* _Exercise instructions_
Put this sentence from the introduction of the two experts below into Spanish: "Dr. Jang Eun Cho is a former parachute kid and one of the few specialists in cross-cultural child and adolescent psychiatry in the United States."

* _Selected text_
=======
And we’ll be talking to two experts with fascinating backgrounds themselves:

Dr. Jang Eun Cho is a former parachute kid and one of the few specialists in cross-cultural child and adolescent psychiatry in the United States. She initially had studied to be a surgeon and had already completed half her residency when she made a u-turn and became a psychiatrist.

Jang now runs Cultivate Psychiatry and is the Director of the Consortium at the Harvard Medical School-affiliated MGH Center for Cross Cultural Student Emotional Wellness.

Dr. Timothy Stuart is an adult TCK who is also mixed race. His father is Native American and his mother is Anglo American but he grew up in France and Germany as well as the United States.

Tim did his doctoral research on resilience and trauma at a First Nation reservation school and is now the Head of School at the International Community School of Addis Ababa. He also wrote the book, Children At Promise (you can find it here).


  • Listen to Danau’s interview with Sundae Bean on the Expat Happy Hour here.

‘Why are all the local kids sitting together in the cafeteria?’ Presenting at the AIELOC Conference

The Association of International Educators and Leaders of Color (AIELOC) has joined hands with Women of Color in ELT to host a free online conference on November 14-15, 2020.
=======
* _Information supplied_
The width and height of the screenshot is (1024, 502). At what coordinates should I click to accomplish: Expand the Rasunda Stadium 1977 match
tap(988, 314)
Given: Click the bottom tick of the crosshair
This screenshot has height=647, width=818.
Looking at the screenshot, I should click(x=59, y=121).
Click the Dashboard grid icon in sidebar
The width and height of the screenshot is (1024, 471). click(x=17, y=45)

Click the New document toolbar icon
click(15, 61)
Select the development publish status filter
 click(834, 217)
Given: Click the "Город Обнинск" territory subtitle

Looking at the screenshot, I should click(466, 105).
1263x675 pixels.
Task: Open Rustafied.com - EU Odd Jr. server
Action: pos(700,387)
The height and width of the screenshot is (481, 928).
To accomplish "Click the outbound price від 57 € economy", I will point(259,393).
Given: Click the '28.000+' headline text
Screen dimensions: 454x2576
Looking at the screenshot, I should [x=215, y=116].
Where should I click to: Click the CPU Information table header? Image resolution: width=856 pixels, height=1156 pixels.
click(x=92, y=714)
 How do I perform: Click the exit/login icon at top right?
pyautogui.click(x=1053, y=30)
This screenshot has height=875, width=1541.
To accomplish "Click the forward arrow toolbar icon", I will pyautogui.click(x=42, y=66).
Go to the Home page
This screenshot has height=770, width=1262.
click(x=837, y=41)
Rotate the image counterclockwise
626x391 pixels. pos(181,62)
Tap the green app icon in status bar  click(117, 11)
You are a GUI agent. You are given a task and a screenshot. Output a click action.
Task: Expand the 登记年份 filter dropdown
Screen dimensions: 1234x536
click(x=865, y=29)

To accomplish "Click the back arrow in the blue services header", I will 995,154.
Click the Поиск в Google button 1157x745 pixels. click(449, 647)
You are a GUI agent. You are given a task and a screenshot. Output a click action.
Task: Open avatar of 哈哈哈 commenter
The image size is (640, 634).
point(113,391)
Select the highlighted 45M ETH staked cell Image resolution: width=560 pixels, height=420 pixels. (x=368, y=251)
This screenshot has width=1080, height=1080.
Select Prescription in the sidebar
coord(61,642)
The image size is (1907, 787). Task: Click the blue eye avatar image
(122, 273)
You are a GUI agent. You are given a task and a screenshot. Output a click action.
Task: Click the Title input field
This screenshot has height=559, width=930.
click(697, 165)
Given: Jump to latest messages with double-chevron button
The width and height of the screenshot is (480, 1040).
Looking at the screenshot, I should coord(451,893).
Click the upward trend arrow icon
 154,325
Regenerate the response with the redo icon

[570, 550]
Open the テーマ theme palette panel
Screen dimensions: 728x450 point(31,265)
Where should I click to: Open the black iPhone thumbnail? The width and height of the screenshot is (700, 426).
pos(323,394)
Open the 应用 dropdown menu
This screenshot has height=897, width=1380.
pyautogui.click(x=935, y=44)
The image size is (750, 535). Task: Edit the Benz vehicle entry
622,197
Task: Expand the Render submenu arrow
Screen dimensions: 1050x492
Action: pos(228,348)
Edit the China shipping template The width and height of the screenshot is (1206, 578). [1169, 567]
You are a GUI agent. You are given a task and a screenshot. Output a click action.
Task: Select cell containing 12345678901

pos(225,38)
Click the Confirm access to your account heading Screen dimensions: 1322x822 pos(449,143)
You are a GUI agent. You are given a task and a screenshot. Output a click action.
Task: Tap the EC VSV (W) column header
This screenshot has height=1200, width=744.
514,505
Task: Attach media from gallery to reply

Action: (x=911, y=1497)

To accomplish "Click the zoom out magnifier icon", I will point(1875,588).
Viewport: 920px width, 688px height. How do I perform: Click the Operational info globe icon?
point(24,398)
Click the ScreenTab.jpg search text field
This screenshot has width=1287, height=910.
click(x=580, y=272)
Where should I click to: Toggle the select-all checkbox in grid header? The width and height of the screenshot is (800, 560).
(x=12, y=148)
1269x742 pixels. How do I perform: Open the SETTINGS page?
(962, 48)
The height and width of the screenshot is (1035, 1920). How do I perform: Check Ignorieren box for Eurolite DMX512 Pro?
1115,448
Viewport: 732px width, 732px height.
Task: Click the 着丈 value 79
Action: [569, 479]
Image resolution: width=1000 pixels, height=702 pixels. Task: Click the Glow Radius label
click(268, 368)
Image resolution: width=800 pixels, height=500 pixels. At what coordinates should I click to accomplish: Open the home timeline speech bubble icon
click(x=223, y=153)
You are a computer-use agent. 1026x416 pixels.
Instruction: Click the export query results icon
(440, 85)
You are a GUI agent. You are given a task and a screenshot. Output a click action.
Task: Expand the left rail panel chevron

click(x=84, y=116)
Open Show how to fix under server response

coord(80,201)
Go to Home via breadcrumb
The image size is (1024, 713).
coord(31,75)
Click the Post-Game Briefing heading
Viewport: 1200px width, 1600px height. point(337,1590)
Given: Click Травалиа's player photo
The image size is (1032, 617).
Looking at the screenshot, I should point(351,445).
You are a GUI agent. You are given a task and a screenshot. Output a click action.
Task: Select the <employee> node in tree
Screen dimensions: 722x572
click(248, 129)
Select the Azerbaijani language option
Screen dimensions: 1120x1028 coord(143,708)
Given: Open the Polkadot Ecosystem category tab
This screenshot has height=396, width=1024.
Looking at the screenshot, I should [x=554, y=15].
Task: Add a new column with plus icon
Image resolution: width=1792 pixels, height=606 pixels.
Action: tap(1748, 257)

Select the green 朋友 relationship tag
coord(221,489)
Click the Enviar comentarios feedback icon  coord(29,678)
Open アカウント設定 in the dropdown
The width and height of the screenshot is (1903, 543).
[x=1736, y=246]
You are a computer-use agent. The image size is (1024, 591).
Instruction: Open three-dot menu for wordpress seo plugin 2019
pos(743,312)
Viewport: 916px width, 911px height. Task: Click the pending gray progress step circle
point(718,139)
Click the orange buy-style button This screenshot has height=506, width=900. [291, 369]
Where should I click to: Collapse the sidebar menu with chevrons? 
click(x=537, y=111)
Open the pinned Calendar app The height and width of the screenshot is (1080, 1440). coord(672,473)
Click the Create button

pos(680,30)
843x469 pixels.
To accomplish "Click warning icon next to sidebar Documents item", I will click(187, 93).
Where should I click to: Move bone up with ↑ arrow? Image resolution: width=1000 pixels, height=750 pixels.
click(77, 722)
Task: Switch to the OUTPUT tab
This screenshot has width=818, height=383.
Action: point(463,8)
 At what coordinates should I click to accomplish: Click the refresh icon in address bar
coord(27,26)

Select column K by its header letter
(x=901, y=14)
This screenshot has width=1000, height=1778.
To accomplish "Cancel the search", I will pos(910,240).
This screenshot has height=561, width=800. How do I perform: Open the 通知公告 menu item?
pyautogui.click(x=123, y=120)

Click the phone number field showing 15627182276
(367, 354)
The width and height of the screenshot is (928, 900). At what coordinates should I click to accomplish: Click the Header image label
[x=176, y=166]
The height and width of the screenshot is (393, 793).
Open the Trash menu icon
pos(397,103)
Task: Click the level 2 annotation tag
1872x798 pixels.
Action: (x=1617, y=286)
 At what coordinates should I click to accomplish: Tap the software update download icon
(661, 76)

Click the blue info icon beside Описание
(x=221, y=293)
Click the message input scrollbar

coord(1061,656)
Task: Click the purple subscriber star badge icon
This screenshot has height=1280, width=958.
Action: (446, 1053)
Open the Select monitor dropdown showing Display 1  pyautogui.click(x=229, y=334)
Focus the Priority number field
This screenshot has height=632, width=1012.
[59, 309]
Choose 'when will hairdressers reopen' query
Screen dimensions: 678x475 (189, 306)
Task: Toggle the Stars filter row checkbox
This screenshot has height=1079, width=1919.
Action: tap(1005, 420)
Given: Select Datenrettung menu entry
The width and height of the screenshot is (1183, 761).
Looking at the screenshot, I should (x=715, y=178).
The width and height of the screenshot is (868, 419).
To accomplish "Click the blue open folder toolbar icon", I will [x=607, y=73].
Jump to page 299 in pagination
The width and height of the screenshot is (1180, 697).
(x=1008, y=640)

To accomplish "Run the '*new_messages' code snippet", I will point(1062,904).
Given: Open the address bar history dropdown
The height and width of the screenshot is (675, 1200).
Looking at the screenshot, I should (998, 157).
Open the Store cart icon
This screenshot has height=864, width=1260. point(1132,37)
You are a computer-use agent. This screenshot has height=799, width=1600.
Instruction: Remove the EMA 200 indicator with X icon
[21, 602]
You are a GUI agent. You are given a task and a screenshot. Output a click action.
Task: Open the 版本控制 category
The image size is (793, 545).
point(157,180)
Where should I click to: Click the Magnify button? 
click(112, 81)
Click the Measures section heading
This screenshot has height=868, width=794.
=======
* _Answer section_
La Dra. Jang Eun Cho es una antigua «parachute kid» y una de las pocas especialistas en psiquiatría infantil y adolescente transcultural en los Estados Unidos.